The musical by John Kander and the late Fred Ebb (“Chicago,” “Cabaret”) has had a series of false starts and near misses since its 2001 premiere at Chicago’s Goodman Theater, where it opened to mixed reviews. Following a 2008 revival at Virginia’s Signature Theater, the tuner has taken on fresh collaborators in director John Doyle and choreographer Graciela Daniele, as well as a new leading man, Roger Rees, to star opposite Rivera, who’s been with the project all along in the killer lead role.
Dressed here in Ann Hould Ward’s ice-queen outfits, Rivera is the lioness in winter: magisterial, cunning and absolutely frozen in her mission as Claire returns to the poor, post-war European town of her youth, offering the gift of her billions.
But there’s a catch for the desperate town that once shunned her. In exchange for the money, she wants the life of Anton (Rees), the man who did her wrong when she was 17 and who is now an old, failed shopkeeper with a miserable wife Matilde (Judy Kuhn) and grown children (Melanie Field, Jude McCormick).
Terrence McNally’s book mostly follows Friedrich Durrenmatt’s dark and disturbing 1956 play about revenge, greed and hypocrisy.
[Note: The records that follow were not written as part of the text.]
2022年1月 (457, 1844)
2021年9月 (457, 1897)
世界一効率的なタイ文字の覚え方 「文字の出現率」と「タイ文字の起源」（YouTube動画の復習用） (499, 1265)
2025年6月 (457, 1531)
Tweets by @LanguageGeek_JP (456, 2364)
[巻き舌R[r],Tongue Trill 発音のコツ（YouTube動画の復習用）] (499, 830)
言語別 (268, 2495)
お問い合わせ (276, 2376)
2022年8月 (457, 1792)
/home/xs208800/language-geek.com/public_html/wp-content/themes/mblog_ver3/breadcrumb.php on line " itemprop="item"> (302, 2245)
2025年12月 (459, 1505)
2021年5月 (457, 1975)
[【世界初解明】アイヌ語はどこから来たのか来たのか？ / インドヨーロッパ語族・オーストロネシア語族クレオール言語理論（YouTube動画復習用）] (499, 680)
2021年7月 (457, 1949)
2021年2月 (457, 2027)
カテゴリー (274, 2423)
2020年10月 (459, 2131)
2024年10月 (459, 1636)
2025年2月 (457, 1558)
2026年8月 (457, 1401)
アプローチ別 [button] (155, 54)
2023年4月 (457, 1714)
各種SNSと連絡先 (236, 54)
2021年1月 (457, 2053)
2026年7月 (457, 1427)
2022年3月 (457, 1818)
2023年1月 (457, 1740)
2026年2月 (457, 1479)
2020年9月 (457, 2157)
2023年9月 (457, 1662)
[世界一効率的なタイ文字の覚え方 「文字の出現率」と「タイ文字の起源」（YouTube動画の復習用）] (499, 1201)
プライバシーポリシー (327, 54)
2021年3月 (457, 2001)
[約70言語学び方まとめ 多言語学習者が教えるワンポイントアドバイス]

But McNally and Doyle give it a love story that spans the ages, however macabre: A couple (Michelle Veintimilla, John Bambery) represent Claire and Anton when they were young and happy, and remain on stage almost throughout as a constant reminder of a passion that will not fade. This Claire struggles with her romantic soul, too, in her own way.
Kander and Ebb’s score balances the cynical story with showbiz savvy, atmospheric motifs and lilting ballads. There’s a haunting song, “Love and Love Alone,” in which the older Claire sublimely dances with her younger self, and “Yellow Shoes,” terrifically staged by Daniele, is a chilling razzmatazz number that’s as good as any from “Cabaret,” “Chicago” or “The Scottsboro Boys.”
But Anton’s songs aren’t top drawer, and a song of shame by the schoolmaster (Jason Danieley) comes well after we know where he stands. Other musical opportunities are missed along the way: Anton’s scene with his daughter begs for a song, but instead we get a family-outing number with little emotional impact.
Despite the weakness of some of his material, Rees gives a powerful and complex performance as Anton goes from village loser to potential hero, before meeting his fate with fear, resignation and grace. The cast of strong singers is first-rate in roles that are more archetypical and symbolic than substantial.